First, a bleak piece by Ed Caeser in the Sunday Times on the realities of a career in journalism. According to Caeser:
Today, you’ll need luck, flair, an alternative source of income, endless patience, an optimistic disposition, sharp elbows and a place to stay in London. But the essential quality for success now is surely tenacity. Look around the thinning newsrooms of the national titles. Look at the number of applicants for journalism courses, at the queue of graduates – qualified in everything except the only thing that matters, experience – who are desperate for unpaid work on newspapers and magazines. Look at the 1,200 people who applied in September for one reporter’s position on the new Sunday Times website. You’d shoot a horse with those odds.

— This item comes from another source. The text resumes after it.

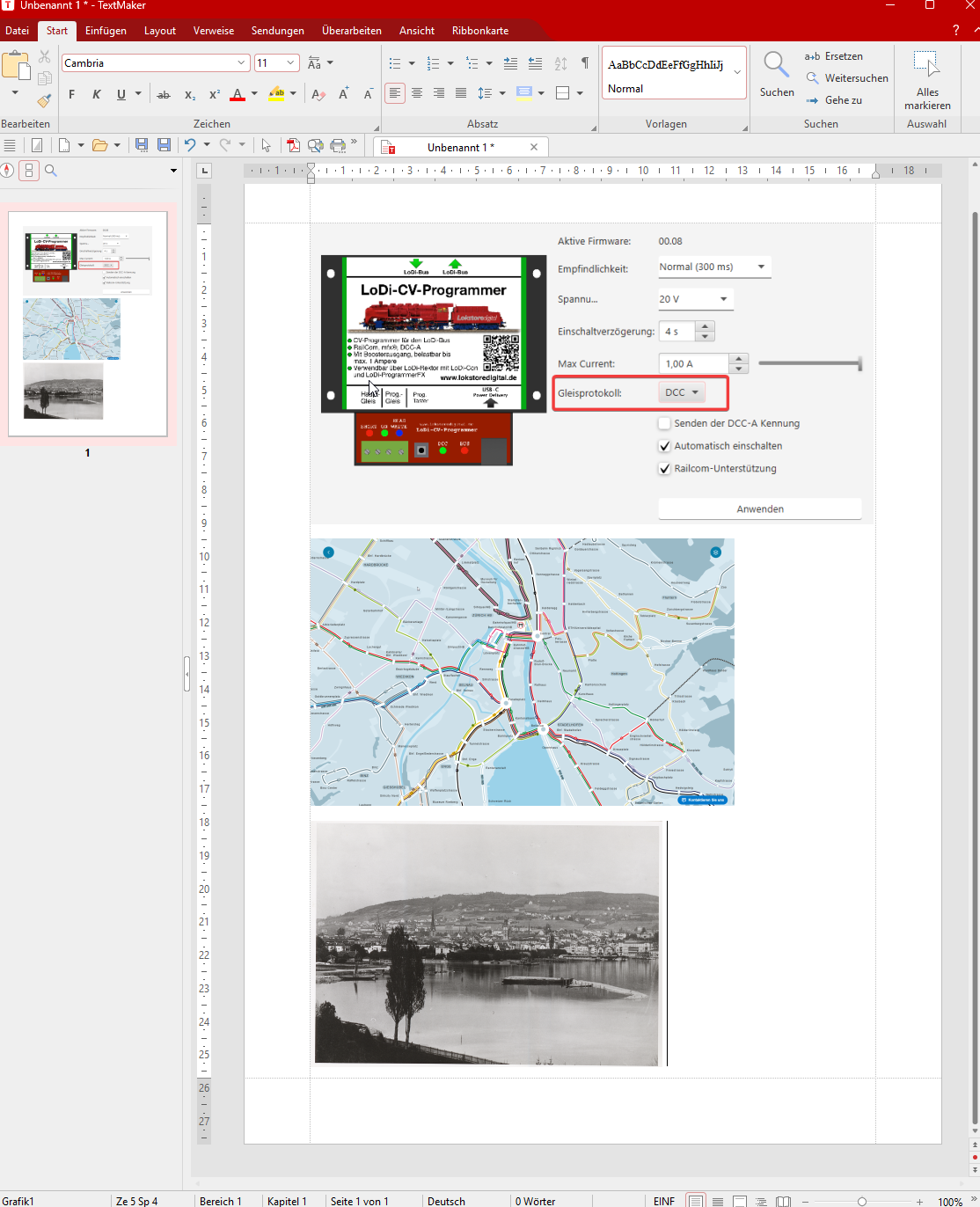
Task: Uncheck Railcom-Unterstützung checkbox
Action: pos(665,469)
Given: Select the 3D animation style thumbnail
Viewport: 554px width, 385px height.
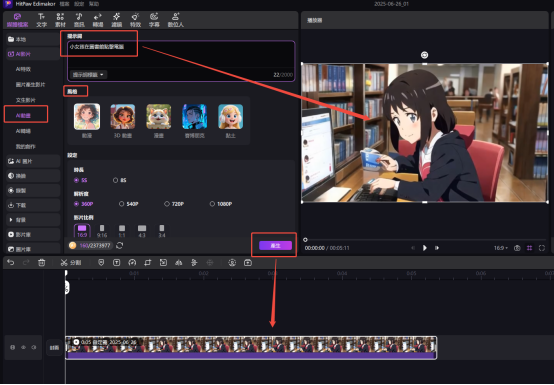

It includes quotes from members of what he calls the class of 2008: the under 26s nominated as Press Gazette Young Journalist of the Year two years ago.
But the piece lacks examination of new paths and opportunities in journalism. Adam Westbrook fills in one of the gaps on his blog:
Caeser gets one thing right: he realises journalism is changing. The advice he has sought, however, is for an era in the industry heading towards the grave. He is stuck in the mindset that to have any career worth having in journalism it has to be working on a national newspaper or big broadcaster (…) there is no mention of entrepreneurial journalism. Caeser hasn’t even thought about it.
The very concept that the next generation of journalists might take control of their careers, become the chess player and not the chess piece seems alien to him; that these ‘poor saps’ might see opportunity where he only sees despair.
So here’s my advice: if you’re just starting out in journalism don’t read this article. While you’re at it, don’t make yourself ill eating nothing but Supernoodles for a month (as I once had to) just to afford a shitty flat in Clapham. Don’t spend hours squeezing the desperation out of a desperate email to that sub on the Guardian you chatted to briefly at some conference somewhere. And don’t think you should give up just because you live in the North of England, or you’re poor, or because Ed Caeser says you should.
Instead, do this: Start looking for the brave, exciting new opportunities presented by this wonderful digital age we now live in.
Read Adam Westbrook’s post in full at this link…
Entrepreneurial thinking means you should also consider opportunities in contract and customer magazines, once considered the poor relations of newsstand publishing, but flourishing across both print and digital publishing.